Indian freedom fighter from Maharashtra

Indumati Patankar (Indutai) (1925 – 2017) was a freedom fighter and long-time veteran activist living in rural India in Kasegaon, Maharashtra. Indutai's father Dinkarrao Nikam was in the freedom movement beginning in 1930 and became a Communist when he was in jail for satyagraha and met Communist leaders like Bhai V.D. Chitale. Indutai started reading books such as Volga te Ganga when she was 10–12 years old, took part in morning processions of Congress in the village, supported the families of freedom movement leaders staying at her home in Indoli, tal. Karad. She started going to Rashtra Seva Dal.

==Personal life==
In 1942, Indutai left her parental home at the age of 16 and joined the 1942 Independence movement against the British rule, organizing women and spreading the message of the Rashtra Seva Dal. She gradually started taking part in the underground movement of the prati sarkar by 1943, carrying arms (pistols and revolvers) to the fighters.

She married Krantivir Babuji Patankar on 1 January 1946, with whom she had fallen in love during her work with the 'Prati Sarkar'. Both were leading activists in the 'Prati Sarkar' or the parallel government movement that was part of the India's independence movement in the Satara District in the 1940s. The core of the prati sarkar lay in the one hundred or so underground activists – those who left their homes, moved from village to village serving as full timers, carrying guns or other weapons, ready to confront the police if necessary and carrying out “constructive” as well as military and administrative tasks. They were organized into groups which were effective decision-making centers for most activity. Representatives of all groups met from time to time at the district level. At the village level, these activists moved to establish various structures that included volunteer squads and to some extent panch committees chosen or elected by the villagers themselves. This village structure developed only with the movement itself in late 1944 and 1945.

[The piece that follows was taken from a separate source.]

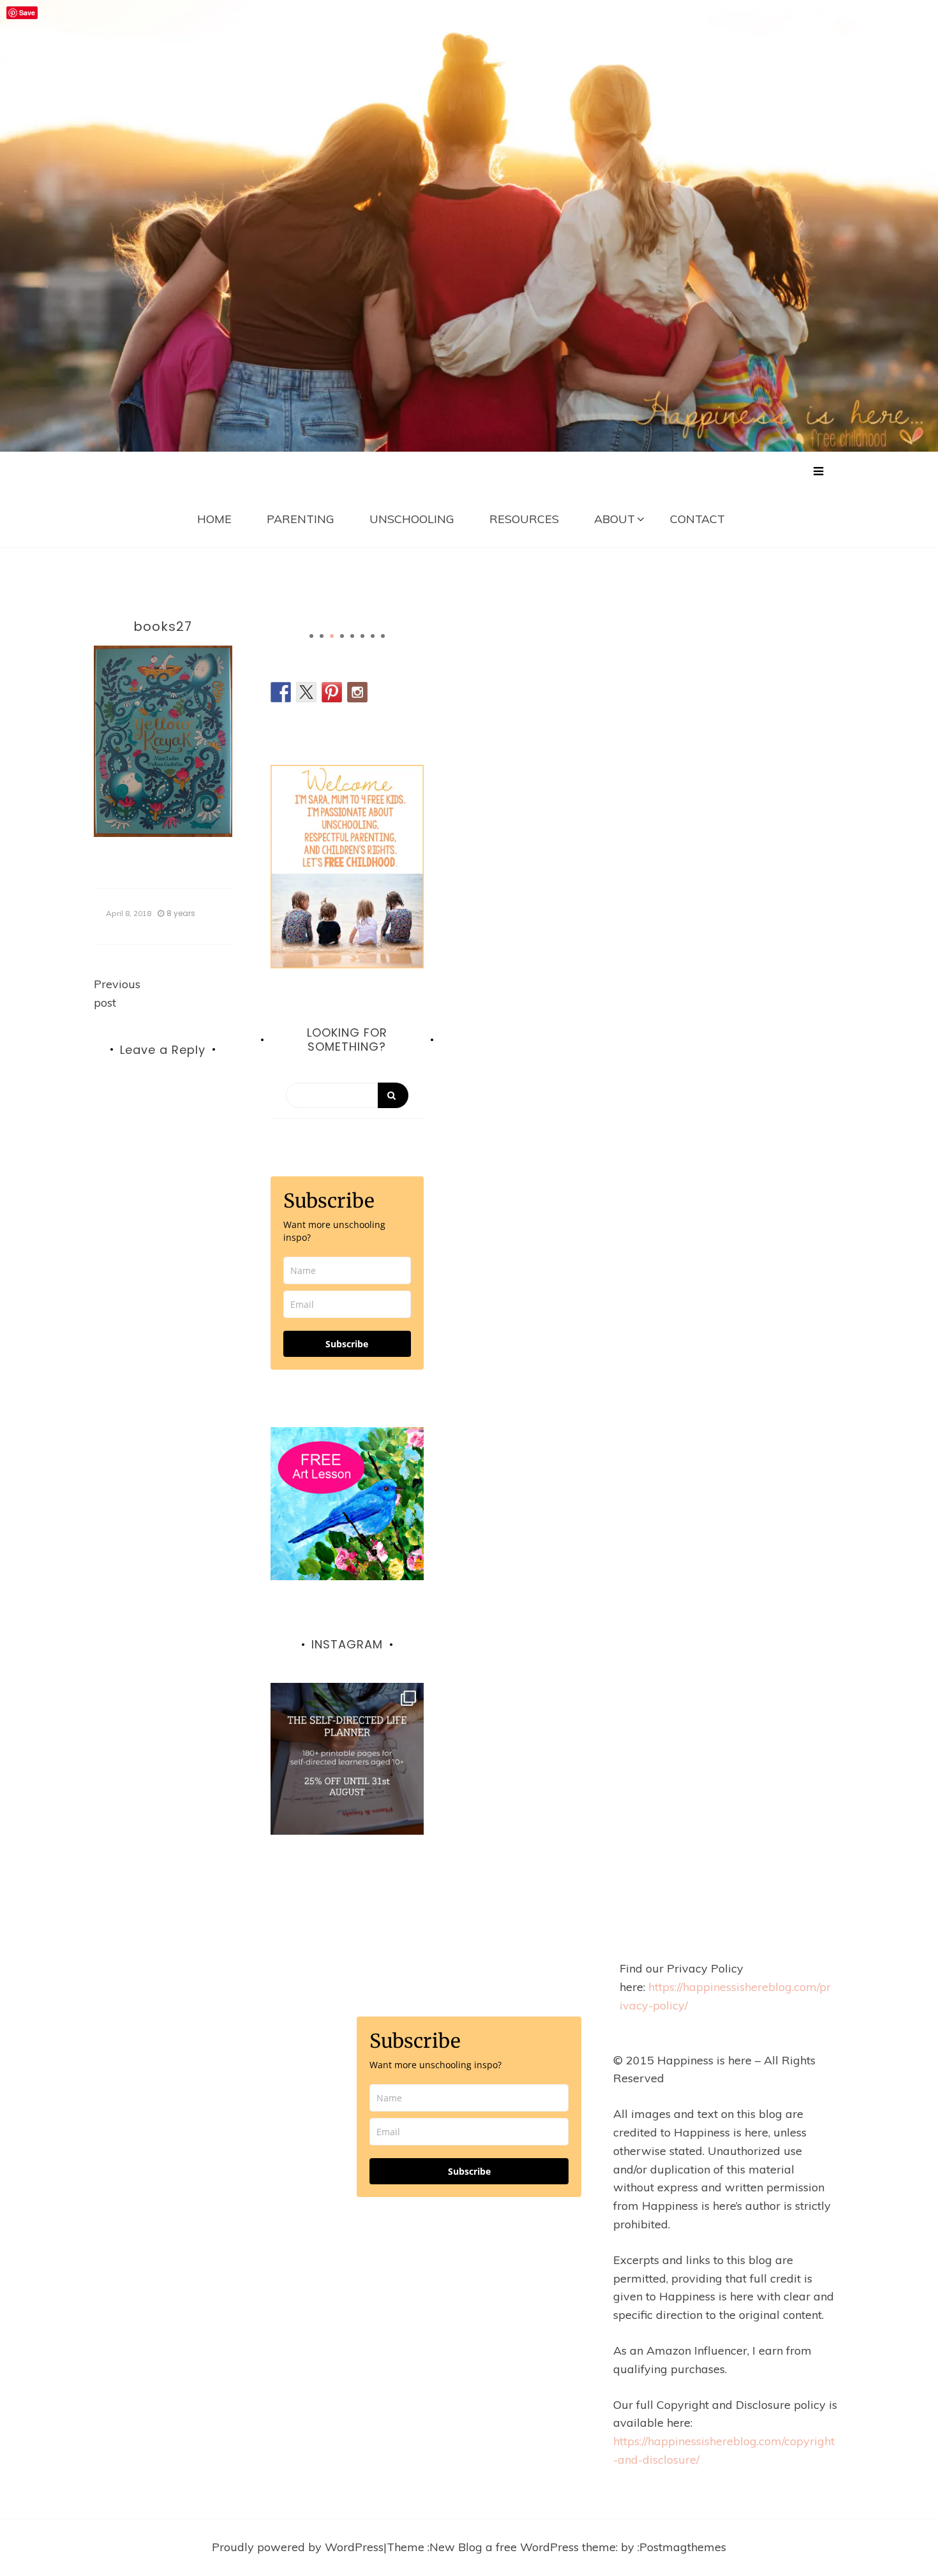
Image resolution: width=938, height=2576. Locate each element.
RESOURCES (524, 519)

Babuji and Indumati Patankar established the Kasegaon Education Society and the first high school in Kasegaon called Azad Vidyalaya. She supported Babuji in establishing the Kasegaon Education Society and became one of its first women students, and later became a primary school teacher. She supported the family by working as a teacher and going to the fields every morning and evening along with her mother-and father-in-law. She continued working as a teacher until her retirement, while continuing throughout to take part in the movement.

==Activism==
Both Indutai and Babuji became part of the Socialist Party along with many others all over the country. Because of theoretical and political differences around 1949 they became part of the Socialist Party (Marxist–Leninist) under the leadership of Aruna Asaf Ali. Then in 1952 they became Communists.

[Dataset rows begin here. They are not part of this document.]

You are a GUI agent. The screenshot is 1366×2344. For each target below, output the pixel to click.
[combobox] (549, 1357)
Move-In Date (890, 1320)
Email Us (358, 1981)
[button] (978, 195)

Babuji was killed by anti-social elements in connivance with the then-controllers of the state. Indutai as a young widow single-handedly continued to raise her family, particularly their baby boy Bharat who had been born on 5 September 1949. She also continued to participate in Communist party activities. Just as her earlier maternal home Indoli had been a center of Communist activities, now Kasegaon became a center in old Satara district. She was continuously working in women's organizations, toiling peoples' movements including agricultural laborers' movement, and social work. She is the core leader Stree Mukti Sangharsh Chalwal with several other rural women fighting against violence and for survival and livelihoods. Through this work she led the struggle of parityakta (abandoned/deserted) women. This movement of parityakta women for ration cards, alimony, and recognition of their rights has gone on since 1988 in Satara, Sangli and Kolhapur districts. This was one of her special contributions.

After her son Bharat Patankar became a full-time activist in the movement, she supported him morally and economically, along with his wife Gail Omvedt, and continued taking a leading role in every activity of Shramik Mutki Dal.